* _Exercise directions_
Filter the listing so that only lines with the word "Given" remain.

* _Data for review_
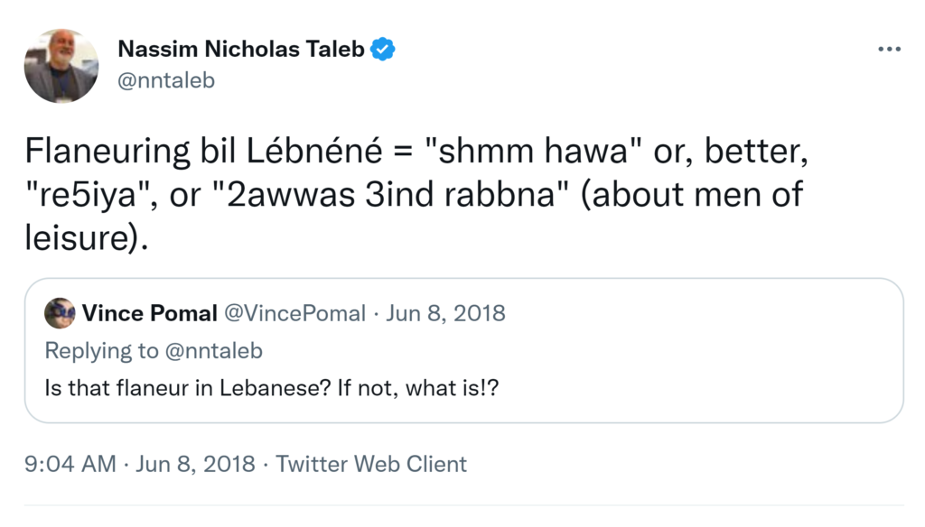Visit the @nntaleb handle under the name
925x527 pixels.
coord(166,80)
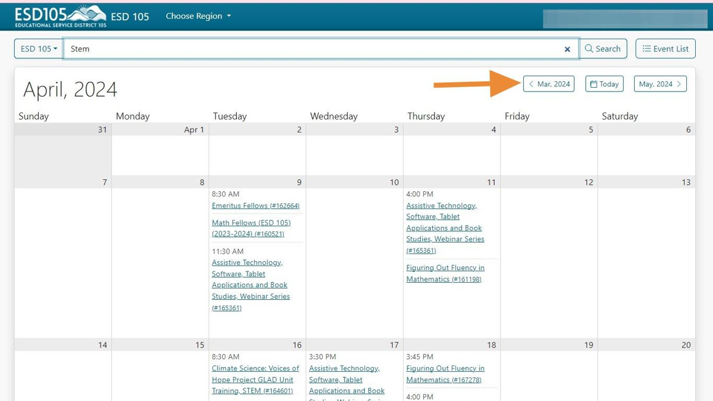The height and width of the screenshot is (401, 713).
Task: Expand the Choose Region menu
Action: 198,16
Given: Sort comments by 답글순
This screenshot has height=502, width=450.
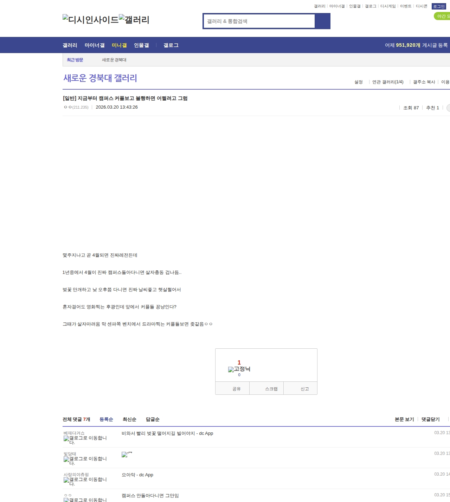Looking at the screenshot, I should point(153,419).
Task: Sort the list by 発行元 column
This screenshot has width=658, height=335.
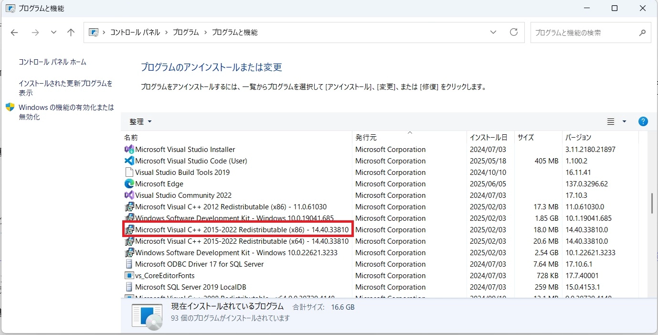Action: point(366,138)
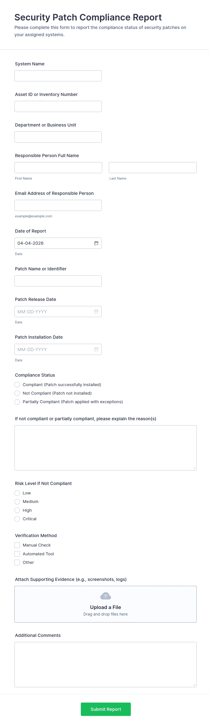Image resolution: width=209 pixels, height=727 pixels.
Task: Open the Patch Installation Date calendar picker
Action: click(96, 349)
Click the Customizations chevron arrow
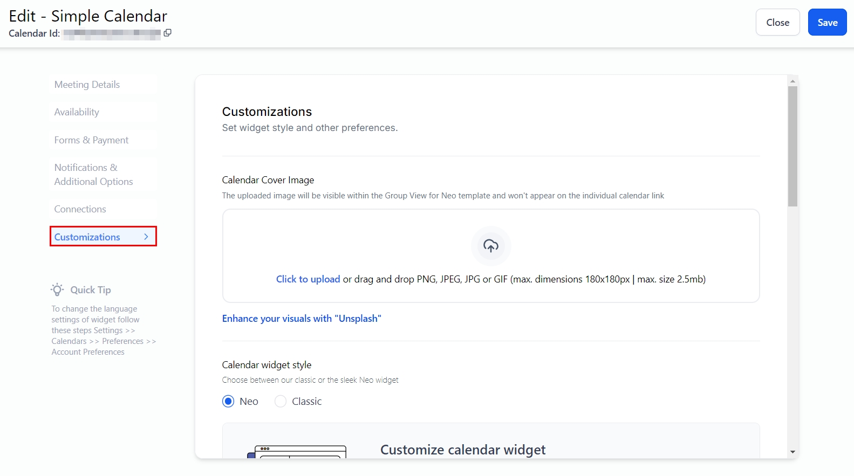 (x=146, y=237)
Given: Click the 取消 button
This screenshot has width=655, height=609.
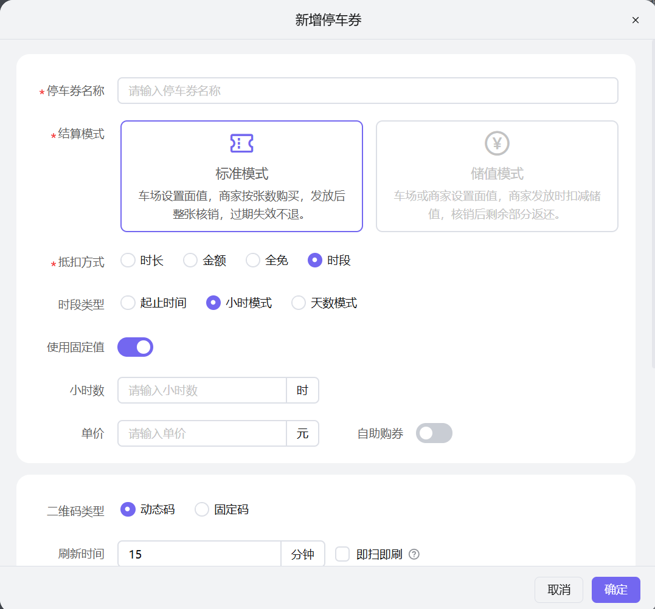Looking at the screenshot, I should (558, 590).
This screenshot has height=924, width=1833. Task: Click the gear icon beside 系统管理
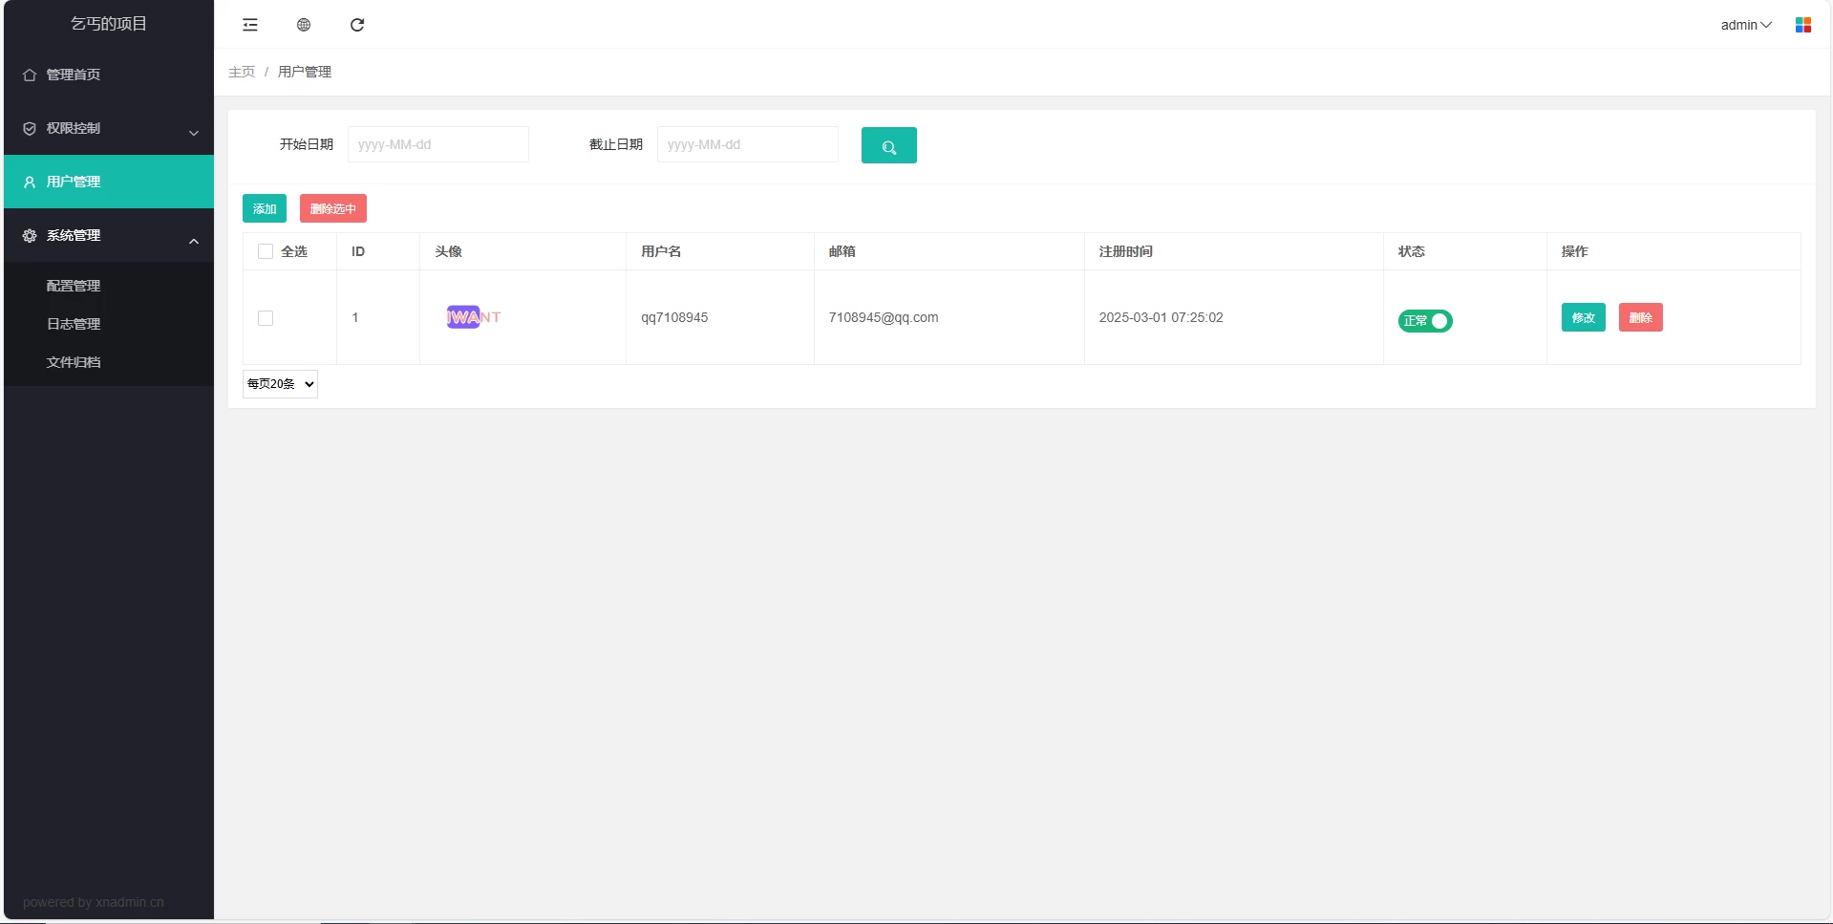pyautogui.click(x=30, y=235)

* _Result for this task_
Given: Sort comments by 답글순
Given: Click the 取消 button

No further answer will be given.